Jakarta (ANTARA News) - Direksi BUMN diharapkan tidak perlu lagi khawatir menjalankan roda perusahaan jika dalam pengambilan keputusan sudah sesuai dengan konsep Business Judgment Rule (BJR), yang didasari pada prinsip tata kelola perusahaan (good corporate governance/GCG).
"Jika direksi BUMN sudah menerapkan BJR dengan prinsip kehati-hatian dan memahami risiko, maka direksi BUMN jangan takut karena sudah dilindungi BJR," kata Dirut Perum Peruri, Dr Prasetio, dalam peluncuran bukunya berjudul, "Dilema BUMN: Benturan Penerapan BJR dalam Keputusan Bisnis Direksi BUMN," di Jakarta, Rabu malam.
Hadir dalam peluncuran buku tersebut, sejumlah tokoh penting seperti Menter Hukum dan HAM Amir Syamsudin, Wakil Ketua DPR RI Pramono Anung, begawan bankir dan mantan Dirut Garuda Indonesia Robby Djohan, Guru Besar FH UGM Nindyo Pramono, mantan Menteri BUMN Mustafa Abubakar, Anggota DPR-RI Airlangga Hartarto.

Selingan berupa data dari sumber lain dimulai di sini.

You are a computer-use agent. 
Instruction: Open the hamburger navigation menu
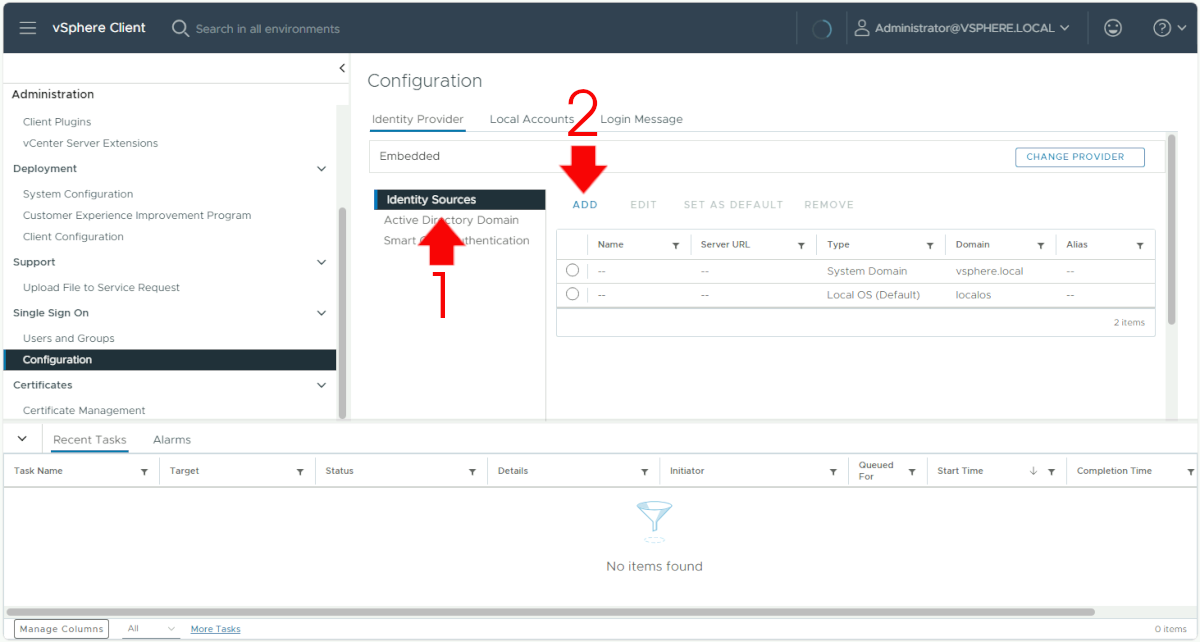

Menurut Prasetio, selama ini beberapa kasus hukum yang menimpa sejumlah direksi BUMN selalu dikaitkan dengan adanya kerugian yang dialami oleh BUMN sebagai akibat keputusan bisnis yang mereka lakukan.
"Hal ini yang membuat para direksi tidak berani memutuskan sesuatu yang strategis, sehingga membuat BUMN sulit untuk mengembangkan diri yang mengakibatkan selalu tertinggal dibanding perusahaan swasta sejenis," ujarnya.
Di satu sisi BUMN disuruh mengembangkan diri secara optimal dengan target yang diberikan pemegang saham, namun di sisi lain harus berhadapan dengan risiko kemungkinan konsekuensi hukum bila dalam keputusannya berakibat adanya kerugian.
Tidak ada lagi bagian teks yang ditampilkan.